Rechtsprechung zum Grundstücksrecht: Wann ist § 566 Abs. 1 BGB analog anwendbar?

Der BGH hatte in seiner Entscheidung (Urt. v. 12.07.2017 – XII ZR 26/16) über die Frage zu entscheiden, ob § 566 Abs. 1 BGB auch dann (analog) anwendbar ist, wenn zwischen Vermieter und Veräußerer des Grundbesitzes keine Identität besteht.

Der Entscheidung des BGH lag (vereinfacht) folgender Sachverhalt zugrunde:

Der Vermieter des in Frage stehenden Kaufobjekts, welcher nicht mit dem Eigentümer identisch war, hatte die Geschäftsräumlichkeiten an den Mieter mit einer Laufzeit von 5 Jahren vermietet. In den Mietverträgen war für den Mieter eine Verlängerungsoption von jeweils 5 Jahren vereinbart worden. Der Mieter übte diese Option mehrfach aus. Die Vermieterin hatte die Mietverträge auf Anweisung des Eigentümers geschlossen. Die Immobilienverwaltung und die Einziehung der Miete erfolgten durch die Eigentümerin des Grundstücks. Die Eigentümerin veräußerte das Grundstück während dem Bestand der Mietverträge an die Klägerin. Mit Übergabe wurden sämtliche Rechte und Pflichten aus den geschlossenen Mietverträgen von der Eigentümerin auf die Klägerin übertragen. Nach Eintragung des Eigentumswechsels im Grundbuch zugunsten der Klägerin kündigte diese die Mietverhältnisse ordentlich und verlangt nun Räumung sowie Herausgabe der Mieträumlichkeiten.

§ 566 Abs. 1 BGB lautet:

(1) Wird der vermietete Wohnraum nach der Überlassung an den Mieter von dem Vermieter an einen Dritten veräußert, so tritt der Erwerber anstelle des Vermieters in die sich während der Dauer seines Eigentums aus dem Mietverhältnis ergebenden Rechte und Pflichten ein.

§ 566 Abs. 1 BGB setzt seinem Wortlaut voraus, dass Eigentümer und Vermieter personenidentisch sind. Personenidentität lag in diesem Fall nicht vor, so dass § 566 Abs. 1 BGB nicht unmittelbar anwendbar war.

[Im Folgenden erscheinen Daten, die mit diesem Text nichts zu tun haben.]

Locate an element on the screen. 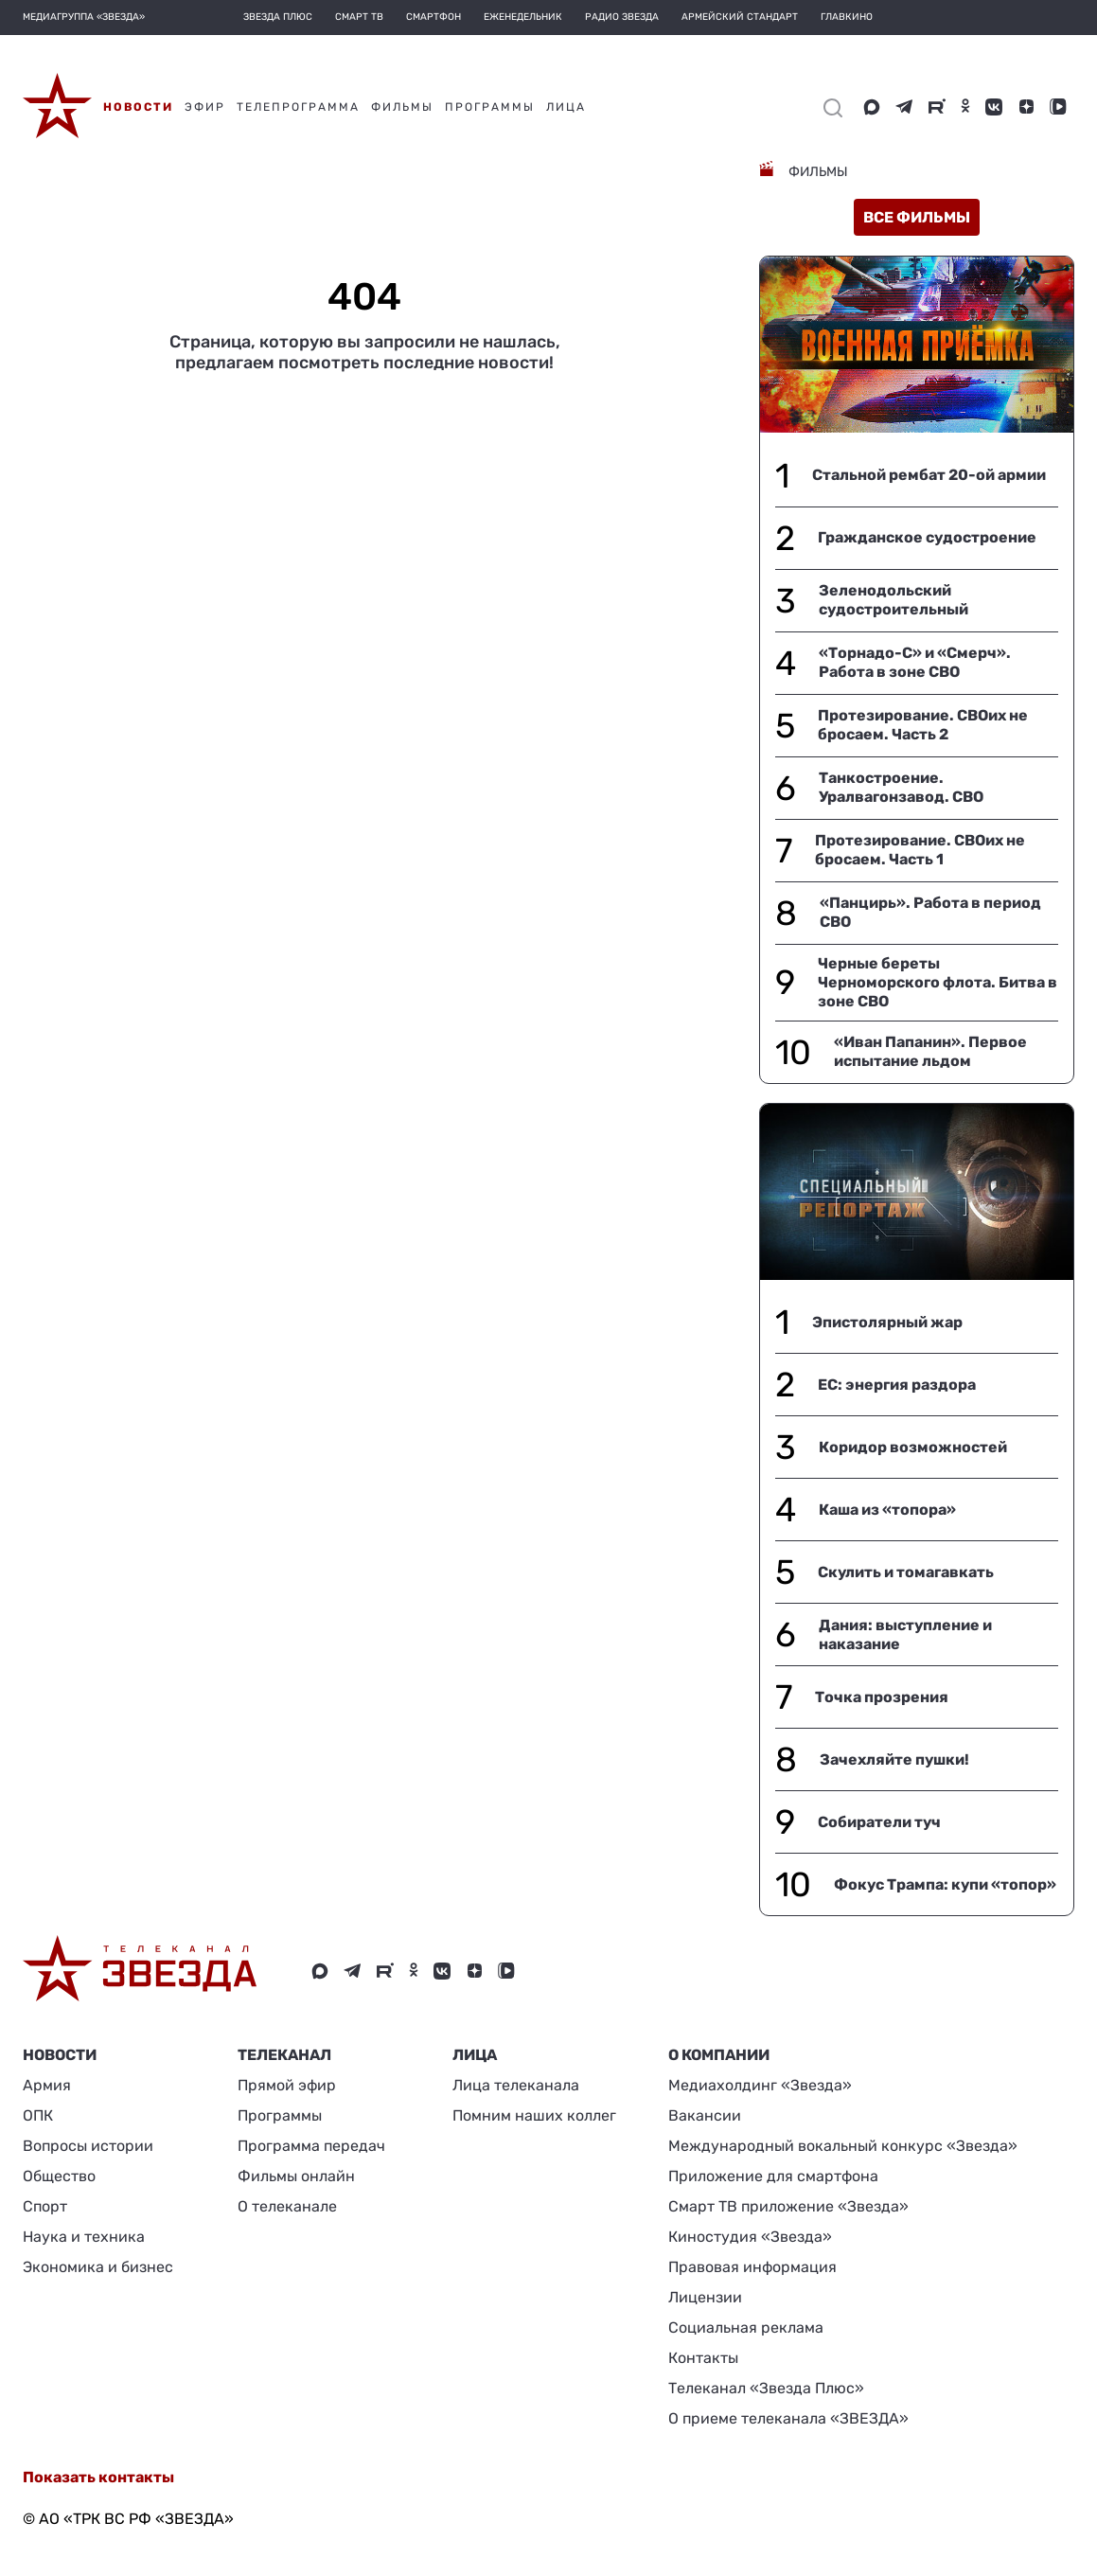  Прямой эфир is located at coordinates (287, 2085).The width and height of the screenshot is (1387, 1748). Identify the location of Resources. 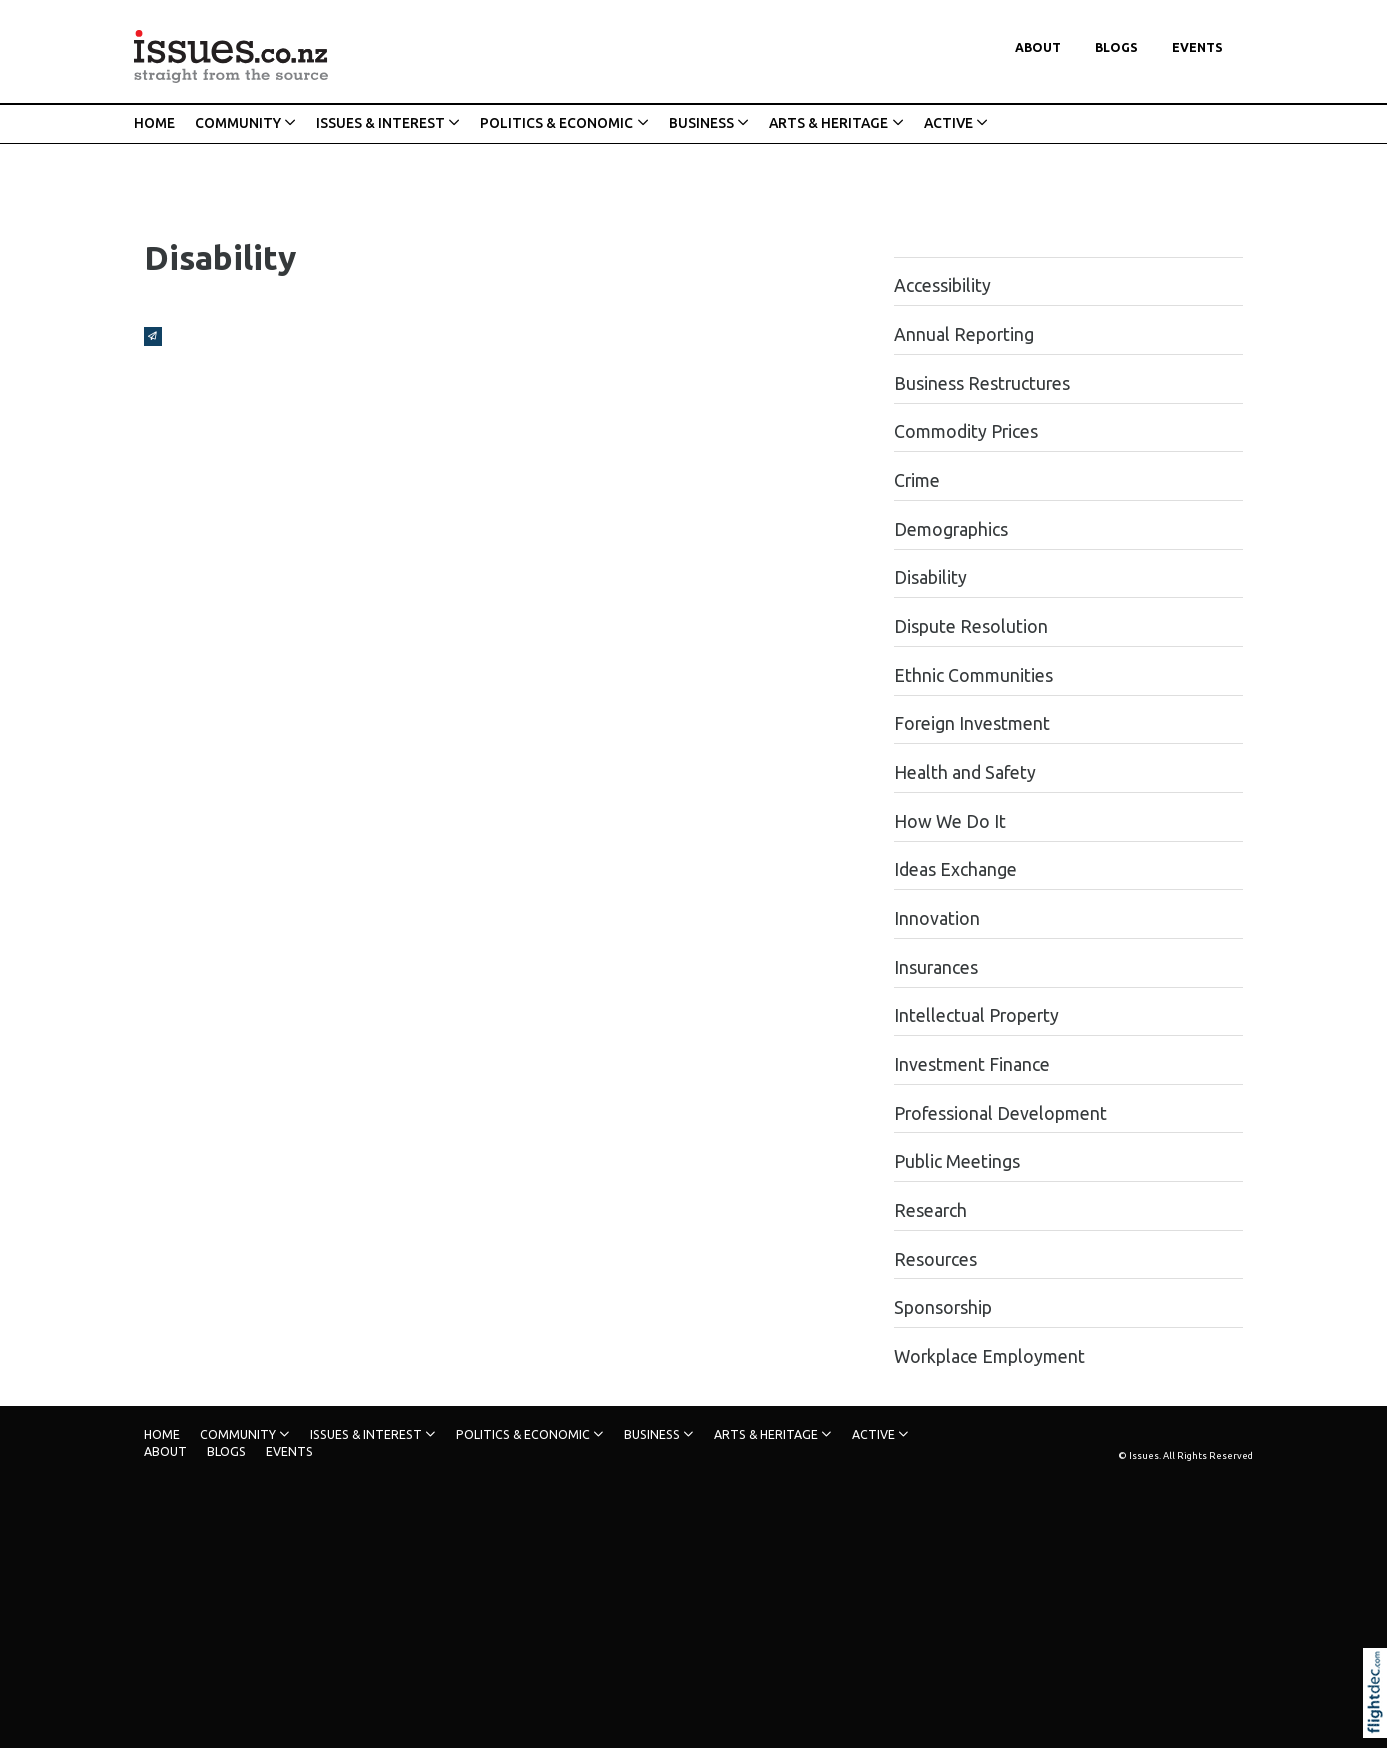
(935, 1259).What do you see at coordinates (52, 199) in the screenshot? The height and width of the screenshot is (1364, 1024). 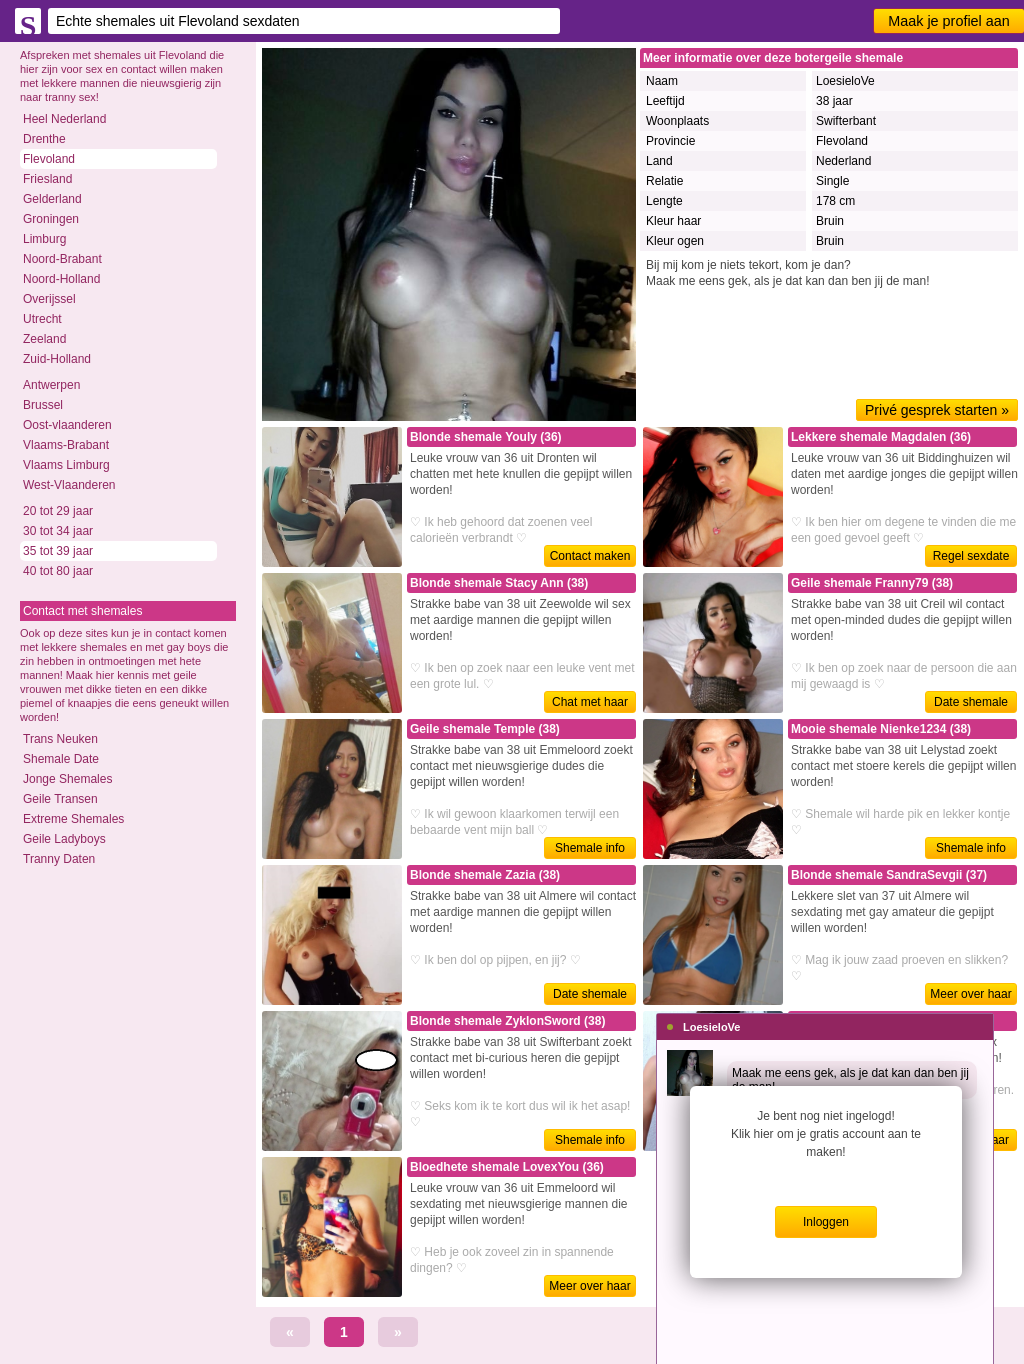 I see `Gelderland` at bounding box center [52, 199].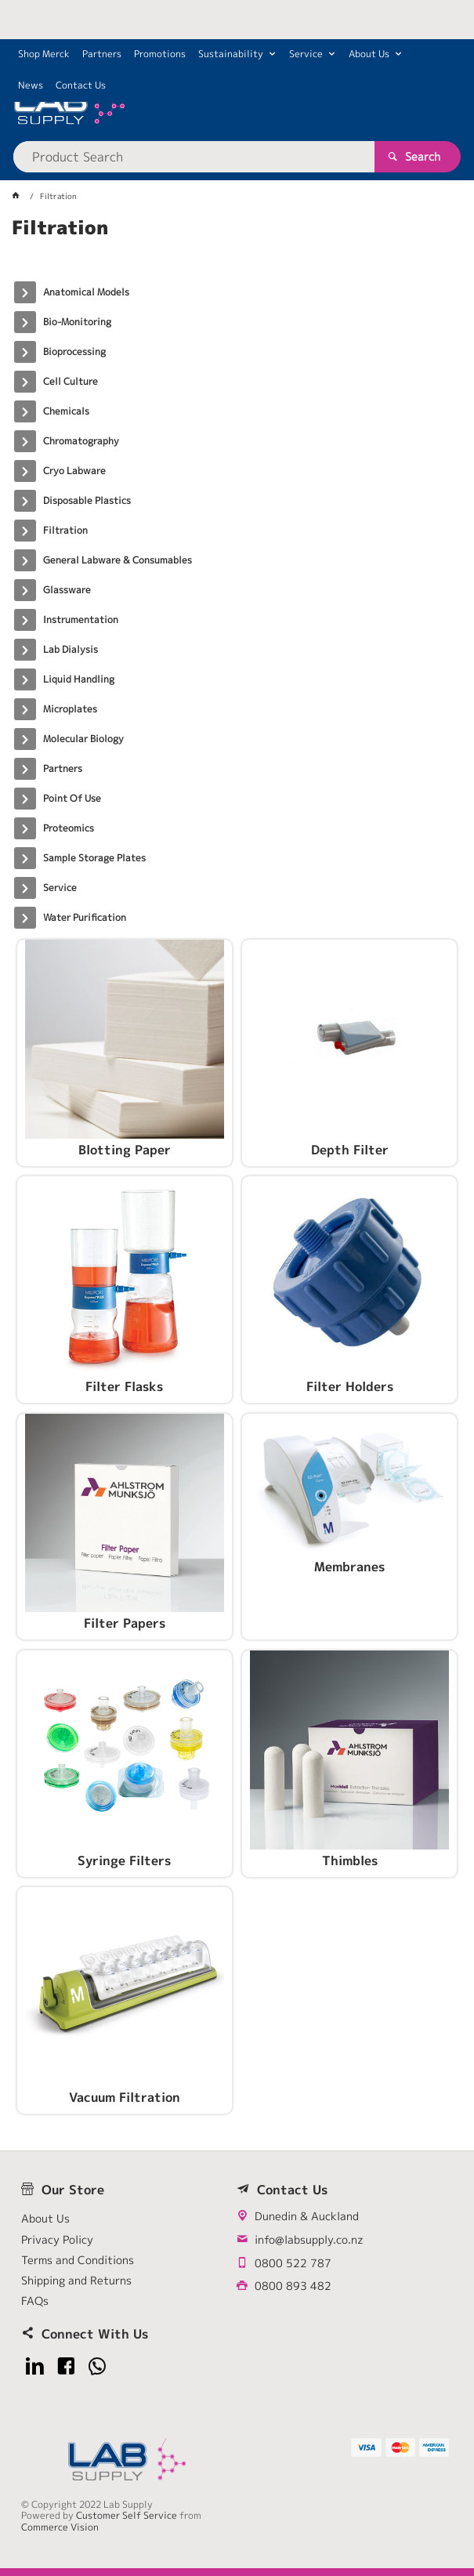 The image size is (474, 2576). I want to click on Syringe Filters, so click(124, 1861).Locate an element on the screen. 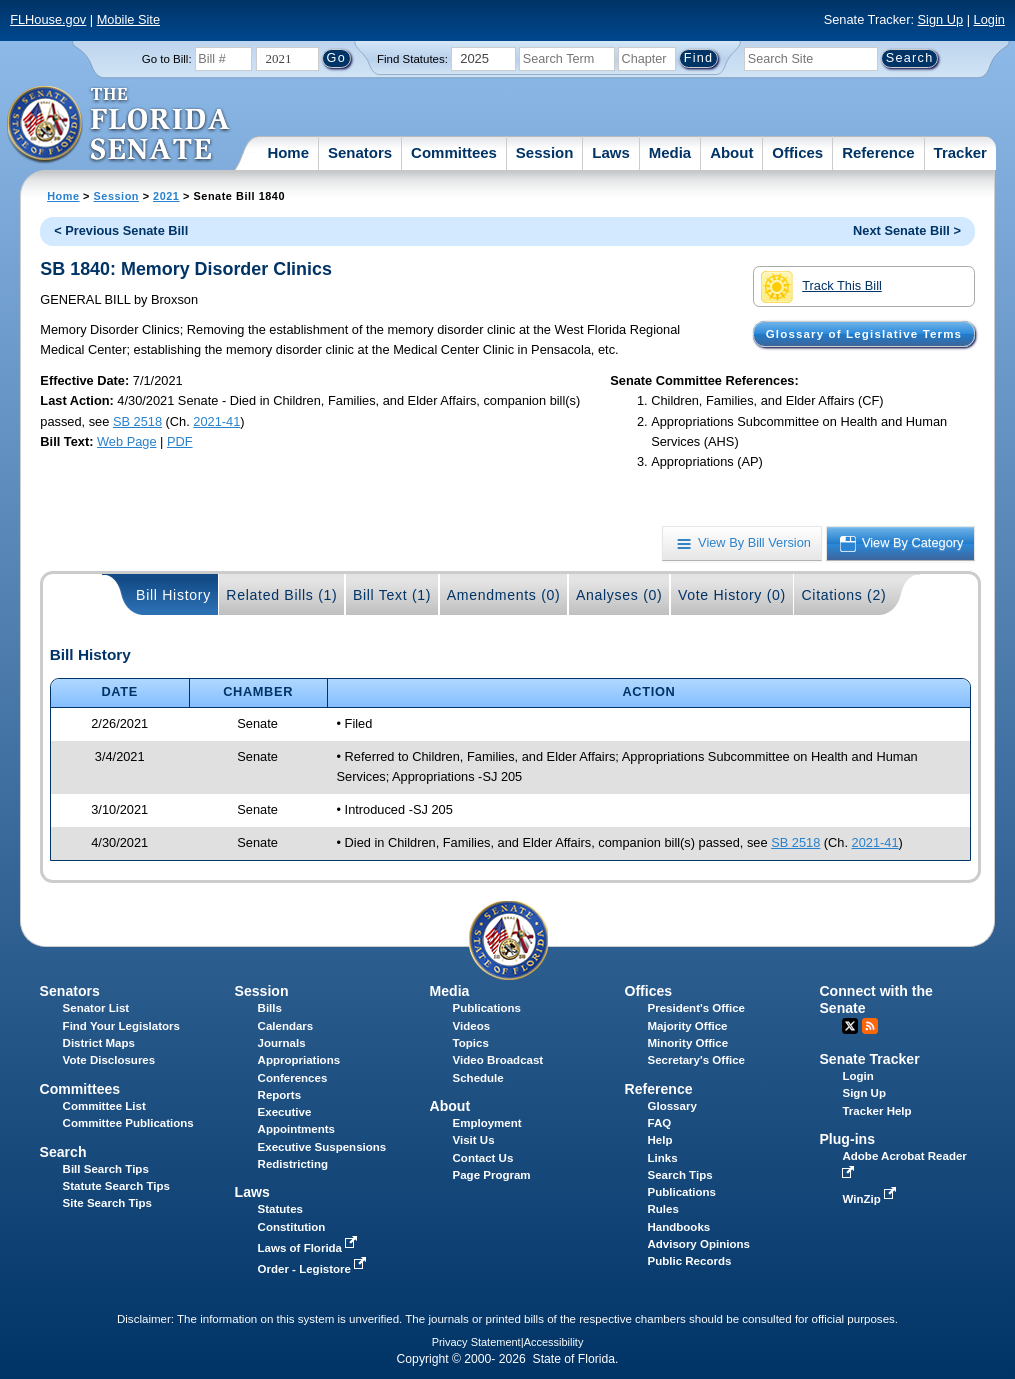  Go to Bill: is located at coordinates (167, 59).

Der BGH hat im Ergebnis die analoge Anwendbarkeit in diesem Fall bejaht. Der BGH hat dazu ausgeführt, dass § 566 Abs. 1 BGB dann analog anwendbar sei, wenn die Vermietung des veräußerten Grundstücks mit Zustimmung und im alleinigen wirtschaftlichen Interesse des Eigentümers erfolgt und der Vermieter kein eigenes Interesse am Fortbestand des Mietverhältnisses habe. Diese Voraussetzungen seien im vorliegenden Fall erfüllt. Sonst könnte § 566 Abs. 1 BGB leicht dadurch umgangen werden können, dass einfach eine andere Person als der Eigentümer als Vermieter fungiert. § 566 BGB solle aber den Mieter gerade davor schützen.

Fazit:

Der BGH hat nun die analoge Anwendbarkeit von § 566 Abs. 1 BGB bejaht, wenn der Vermieter mit Zustimmung des Eigentümers und zudem in dessen alleinigem wirtschaftlichem Interesse handelt.

Anmerkung: Dieser Beitrag stellt keine Rechtsberatung dar und ersetzt auch keine individuelle Beratung durch einen Notar oder Anwalt im jeweiligen Einzelfall!